What you need to do:
Write out the material below word for word, keeping every line in its original order and form.

Listed records:
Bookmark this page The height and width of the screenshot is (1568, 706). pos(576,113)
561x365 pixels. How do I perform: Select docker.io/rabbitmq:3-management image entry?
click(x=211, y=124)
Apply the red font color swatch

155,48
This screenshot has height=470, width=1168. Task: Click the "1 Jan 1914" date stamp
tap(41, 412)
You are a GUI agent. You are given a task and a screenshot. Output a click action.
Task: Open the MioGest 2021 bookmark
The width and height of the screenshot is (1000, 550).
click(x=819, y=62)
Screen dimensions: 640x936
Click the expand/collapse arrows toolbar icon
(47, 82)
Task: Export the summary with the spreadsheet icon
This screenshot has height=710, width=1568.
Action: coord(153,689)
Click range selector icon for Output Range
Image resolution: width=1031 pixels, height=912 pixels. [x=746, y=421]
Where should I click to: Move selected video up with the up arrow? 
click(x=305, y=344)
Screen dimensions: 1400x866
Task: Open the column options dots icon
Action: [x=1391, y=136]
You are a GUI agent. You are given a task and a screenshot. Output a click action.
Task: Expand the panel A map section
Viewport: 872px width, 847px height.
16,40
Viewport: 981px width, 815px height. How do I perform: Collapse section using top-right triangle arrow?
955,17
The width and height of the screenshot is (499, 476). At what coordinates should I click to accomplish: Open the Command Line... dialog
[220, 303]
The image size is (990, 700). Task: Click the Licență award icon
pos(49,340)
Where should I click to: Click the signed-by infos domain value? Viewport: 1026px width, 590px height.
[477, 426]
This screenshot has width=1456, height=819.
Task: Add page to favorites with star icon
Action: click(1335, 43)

Full answer:
Bookmark this page The height and width of the screenshot is (1568, 706). pos(576,113)
561x365 pixels. How do I perform: Select docker.io/rabbitmq:3-management image entry?
click(x=211, y=124)
Apply the red font color swatch

155,48
This screenshot has height=470, width=1168. Task: Click the "1 Jan 1914" date stamp
tap(41, 412)
You are a GUI agent. You are given a task and a screenshot. Output a click action.
Task: Open the MioGest 2021 bookmark
The width and height of the screenshot is (1000, 550).
click(x=819, y=62)
Screen dimensions: 640x936
Click the expand/collapse arrows toolbar icon
(47, 82)
Task: Export the summary with the spreadsheet icon
This screenshot has height=710, width=1568.
Action: coord(153,689)
Click range selector icon for Output Range
Image resolution: width=1031 pixels, height=912 pixels. [x=746, y=421]
Where should I click to: Move selected video up with the up arrow? 
click(x=305, y=344)
Screen dimensions: 1400x866
Task: Open the column options dots icon
Action: [x=1391, y=136]
You are a GUI agent. You are given a task and a screenshot. Output a click action.
Task: Expand the panel A map section
Viewport: 872px width, 847px height.
16,40
Viewport: 981px width, 815px height. How do I perform: Collapse section using top-right triangle arrow?
955,17
The width and height of the screenshot is (499, 476). At what coordinates should I click to accomplish: Open the Command Line... dialog
[220, 303]
The image size is (990, 700). Task: Click the Licență award icon
pos(49,340)
Where should I click to: Click the signed-by infos domain value? Viewport: 1026px width, 590px height.
[477, 426]
This screenshot has width=1456, height=819.
Task: Add page to favorites with star icon
Action: click(1335, 43)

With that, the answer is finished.